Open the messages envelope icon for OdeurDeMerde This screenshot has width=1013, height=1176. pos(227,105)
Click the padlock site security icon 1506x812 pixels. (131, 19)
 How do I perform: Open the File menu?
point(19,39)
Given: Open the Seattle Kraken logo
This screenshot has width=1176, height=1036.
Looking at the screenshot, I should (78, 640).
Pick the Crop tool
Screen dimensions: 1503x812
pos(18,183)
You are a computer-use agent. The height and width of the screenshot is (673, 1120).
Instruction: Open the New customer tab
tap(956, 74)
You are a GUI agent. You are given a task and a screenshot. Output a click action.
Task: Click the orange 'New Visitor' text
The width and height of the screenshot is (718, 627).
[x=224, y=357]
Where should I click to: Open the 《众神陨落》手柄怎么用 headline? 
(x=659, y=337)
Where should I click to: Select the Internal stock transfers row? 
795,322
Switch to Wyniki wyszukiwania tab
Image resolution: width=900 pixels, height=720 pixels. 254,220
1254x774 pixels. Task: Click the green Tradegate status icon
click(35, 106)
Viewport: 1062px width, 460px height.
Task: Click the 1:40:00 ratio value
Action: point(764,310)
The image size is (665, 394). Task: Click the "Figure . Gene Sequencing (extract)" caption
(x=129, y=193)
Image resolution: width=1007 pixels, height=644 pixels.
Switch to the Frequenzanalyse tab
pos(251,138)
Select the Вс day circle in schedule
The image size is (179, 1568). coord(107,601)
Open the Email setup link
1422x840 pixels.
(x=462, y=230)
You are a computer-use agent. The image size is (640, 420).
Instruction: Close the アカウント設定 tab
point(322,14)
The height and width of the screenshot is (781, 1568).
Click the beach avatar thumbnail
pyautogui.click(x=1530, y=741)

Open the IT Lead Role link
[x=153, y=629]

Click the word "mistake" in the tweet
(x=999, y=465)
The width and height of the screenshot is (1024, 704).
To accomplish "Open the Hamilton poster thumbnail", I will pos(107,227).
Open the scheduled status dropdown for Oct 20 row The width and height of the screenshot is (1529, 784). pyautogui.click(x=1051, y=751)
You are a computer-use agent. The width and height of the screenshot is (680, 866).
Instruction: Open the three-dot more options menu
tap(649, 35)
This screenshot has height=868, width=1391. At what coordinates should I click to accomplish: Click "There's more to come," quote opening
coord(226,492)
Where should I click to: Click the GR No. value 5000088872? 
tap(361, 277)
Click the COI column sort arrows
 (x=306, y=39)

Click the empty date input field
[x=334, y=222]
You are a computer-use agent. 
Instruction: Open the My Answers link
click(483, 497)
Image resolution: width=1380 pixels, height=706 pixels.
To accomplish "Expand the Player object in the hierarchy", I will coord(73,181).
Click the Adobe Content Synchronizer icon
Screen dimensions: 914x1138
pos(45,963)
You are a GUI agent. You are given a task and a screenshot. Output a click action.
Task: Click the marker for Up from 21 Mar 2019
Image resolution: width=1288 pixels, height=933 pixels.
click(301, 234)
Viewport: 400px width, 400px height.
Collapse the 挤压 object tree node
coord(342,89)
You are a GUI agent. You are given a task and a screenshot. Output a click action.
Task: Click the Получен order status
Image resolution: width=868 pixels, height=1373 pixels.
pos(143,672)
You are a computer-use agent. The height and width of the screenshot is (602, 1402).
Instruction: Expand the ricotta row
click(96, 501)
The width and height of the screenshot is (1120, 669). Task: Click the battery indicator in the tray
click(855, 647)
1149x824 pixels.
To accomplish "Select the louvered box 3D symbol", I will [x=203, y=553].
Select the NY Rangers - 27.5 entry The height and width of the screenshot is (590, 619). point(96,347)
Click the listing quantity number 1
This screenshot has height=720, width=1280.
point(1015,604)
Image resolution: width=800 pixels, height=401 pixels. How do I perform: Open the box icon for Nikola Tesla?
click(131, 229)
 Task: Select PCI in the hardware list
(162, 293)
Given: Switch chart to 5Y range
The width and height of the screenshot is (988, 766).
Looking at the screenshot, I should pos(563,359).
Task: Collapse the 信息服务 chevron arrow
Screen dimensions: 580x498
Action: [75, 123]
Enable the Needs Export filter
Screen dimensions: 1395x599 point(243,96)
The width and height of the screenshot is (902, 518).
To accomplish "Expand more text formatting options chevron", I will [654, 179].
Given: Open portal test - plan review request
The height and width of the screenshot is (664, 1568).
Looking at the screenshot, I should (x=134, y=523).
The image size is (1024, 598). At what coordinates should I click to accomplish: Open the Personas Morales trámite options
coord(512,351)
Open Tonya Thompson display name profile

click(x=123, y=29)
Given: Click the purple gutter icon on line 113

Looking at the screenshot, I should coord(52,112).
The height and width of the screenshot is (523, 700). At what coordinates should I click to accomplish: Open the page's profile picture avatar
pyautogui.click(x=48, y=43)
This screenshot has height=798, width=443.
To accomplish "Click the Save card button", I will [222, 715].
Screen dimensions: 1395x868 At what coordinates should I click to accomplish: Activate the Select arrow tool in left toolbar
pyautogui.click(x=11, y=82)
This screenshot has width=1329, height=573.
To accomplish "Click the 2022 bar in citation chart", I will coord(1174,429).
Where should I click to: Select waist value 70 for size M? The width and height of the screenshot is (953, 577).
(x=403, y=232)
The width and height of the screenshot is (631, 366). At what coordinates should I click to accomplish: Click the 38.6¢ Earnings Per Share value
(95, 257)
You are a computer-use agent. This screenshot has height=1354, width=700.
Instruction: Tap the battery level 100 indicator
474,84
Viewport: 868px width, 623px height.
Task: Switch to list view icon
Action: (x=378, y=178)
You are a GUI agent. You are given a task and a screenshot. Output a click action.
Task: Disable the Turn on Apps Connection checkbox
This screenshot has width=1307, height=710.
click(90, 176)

WHAT TO PRODUCE: Please transcribe all of the records, keeping every line exactly as it is.

ANSWER TO THIS PROBLEM:
Open the messages envelope icon for OdeurDeMerde This screenshot has width=1013, height=1176. pos(227,105)
Click the padlock site security icon 1506x812 pixels. (131, 19)
 How do I perform: Open the File menu?
point(19,39)
Given: Open the Seattle Kraken logo
This screenshot has width=1176, height=1036.
Looking at the screenshot, I should (78, 640).
Pick the Crop tool
Screen dimensions: 1503x812
pos(18,183)
You are a computer-use agent. The height and width of the screenshot is (673, 1120).
Instruction: Open the New customer tab
tap(956, 74)
You are a GUI agent. You are given a task and a screenshot. Output a click action.
Task: Click the orange 'New Visitor' text
The width and height of the screenshot is (718, 627).
[x=224, y=357]
Where should I click to: Open the 《众神陨落》手柄怎么用 headline? 
(x=659, y=337)
Where should I click to: Select the Internal stock transfers row? 
795,322
Switch to Wyniki wyszukiwania tab
Image resolution: width=900 pixels, height=720 pixels. 254,220
1254x774 pixels. Task: Click the green Tradegate status icon
click(35, 106)
Viewport: 1062px width, 460px height.
Task: Click the 1:40:00 ratio value
Action: point(764,310)
The image size is (665, 394). Task: Click the "Figure . Gene Sequencing (extract)" caption
(x=129, y=193)
Image resolution: width=1007 pixels, height=644 pixels.
Switch to the Frequenzanalyse tab
pos(251,138)
Select the Вс day circle in schedule
The image size is (179, 1568). coord(107,601)
Open the Email setup link
1422x840 pixels.
(x=462, y=230)
You are a computer-use agent. The image size is (640, 420).
Instruction: Close the アカウント設定 tab
point(322,14)
The height and width of the screenshot is (781, 1568).
Click the beach avatar thumbnail
pyautogui.click(x=1530, y=741)

Open the IT Lead Role link
[x=153, y=629]

Click the word "mistake" in the tweet
(x=999, y=465)
The width and height of the screenshot is (1024, 704).
To accomplish "Open the Hamilton poster thumbnail", I will pos(107,227).
Open the scheduled status dropdown for Oct 20 row The width and height of the screenshot is (1529, 784). pyautogui.click(x=1051, y=751)
You are a computer-use agent. The width and height of the screenshot is (680, 866).
Instruction: Open the three-dot more options menu
tap(649, 35)
This screenshot has height=868, width=1391. At what coordinates should I click to accomplish: Click "There's more to come," quote opening
coord(226,492)
Where should I click to: Click the GR No. value 5000088872? 
tap(361, 277)
Click the COI column sort arrows
 (x=306, y=39)

Click the empty date input field
[x=334, y=222]
You are a computer-use agent. 
Instruction: Open the My Answers link
click(483, 497)
Image resolution: width=1380 pixels, height=706 pixels.
To accomplish "Expand the Player object in the hierarchy", I will coord(73,181).
Click the Adobe Content Synchronizer icon
Screen dimensions: 914x1138
pos(45,963)
You are a GUI agent. You are given a task and a screenshot. Output a click action.
Task: Click the marker for Up from 21 Mar 2019
Image resolution: width=1288 pixels, height=933 pixels.
click(301, 234)
Viewport: 400px width, 400px height.
Collapse the 挤压 object tree node
coord(342,89)
You are a GUI agent. You are given a task and a screenshot. Output a click action.
Task: Click the Получен order status
Image resolution: width=868 pixels, height=1373 pixels.
pos(143,672)
You are a computer-use agent. The height and width of the screenshot is (602, 1402).
Instruction: Expand the ricotta row
click(96, 501)
The width and height of the screenshot is (1120, 669). Task: Click the battery indicator in the tray
click(855, 647)
1149x824 pixels.
To accomplish "Select the louvered box 3D symbol", I will [x=203, y=553].
Select the NY Rangers - 27.5 entry The height and width of the screenshot is (590, 619). point(96,347)
Click the listing quantity number 1
This screenshot has height=720, width=1280.
point(1015,604)
Image resolution: width=800 pixels, height=401 pixels. How do I perform: Open the box icon for Nikola Tesla?
click(131, 229)
 Task: Select PCI in the hardware list
(162, 293)
Given: Switch chart to 5Y range
The width and height of the screenshot is (988, 766).
Looking at the screenshot, I should pos(563,359).
Task: Collapse the 信息服务 chevron arrow
Screen dimensions: 580x498
Action: [75, 123]
Enable the Needs Export filter
Screen dimensions: 1395x599 point(243,96)
The width and height of the screenshot is (902, 518).
To accomplish "Expand more text formatting options chevron", I will [654, 179].
Given: Open portal test - plan review request
The height and width of the screenshot is (664, 1568).
Looking at the screenshot, I should (x=134, y=523).
The image size is (1024, 598). At what coordinates should I click to accomplish: Open the Personas Morales trámite options
coord(512,351)
Open Tonya Thompson display name profile

click(x=123, y=29)
Given: Click the purple gutter icon on line 113

Looking at the screenshot, I should coord(52,112).
The height and width of the screenshot is (523, 700). At what coordinates should I click to accomplish: Open the page's profile picture avatar
pyautogui.click(x=48, y=43)
This screenshot has height=798, width=443.
To accomplish "Click the Save card button", I will [222, 715].
Screen dimensions: 1395x868 At what coordinates should I click to accomplish: Activate the Select arrow tool in left toolbar
pyautogui.click(x=11, y=82)
This screenshot has width=1329, height=573.
To accomplish "Click the 2022 bar in citation chart", I will coord(1174,429).
Where should I click to: Select waist value 70 for size M? The width and height of the screenshot is (953, 577).
(x=403, y=232)
The width and height of the screenshot is (631, 366). At what coordinates should I click to accomplish: Click the 38.6¢ Earnings Per Share value
(95, 257)
You are a computer-use agent. This screenshot has height=1354, width=700.
Instruction: Tap the battery level 100 indicator
474,84
Viewport: 868px width, 623px height.
Task: Switch to list view icon
Action: (x=378, y=178)
You are a GUI agent. You are given a task and a screenshot. Output a click action.
Task: Disable the Turn on Apps Connection checkbox
This screenshot has width=1307, height=710.
click(90, 176)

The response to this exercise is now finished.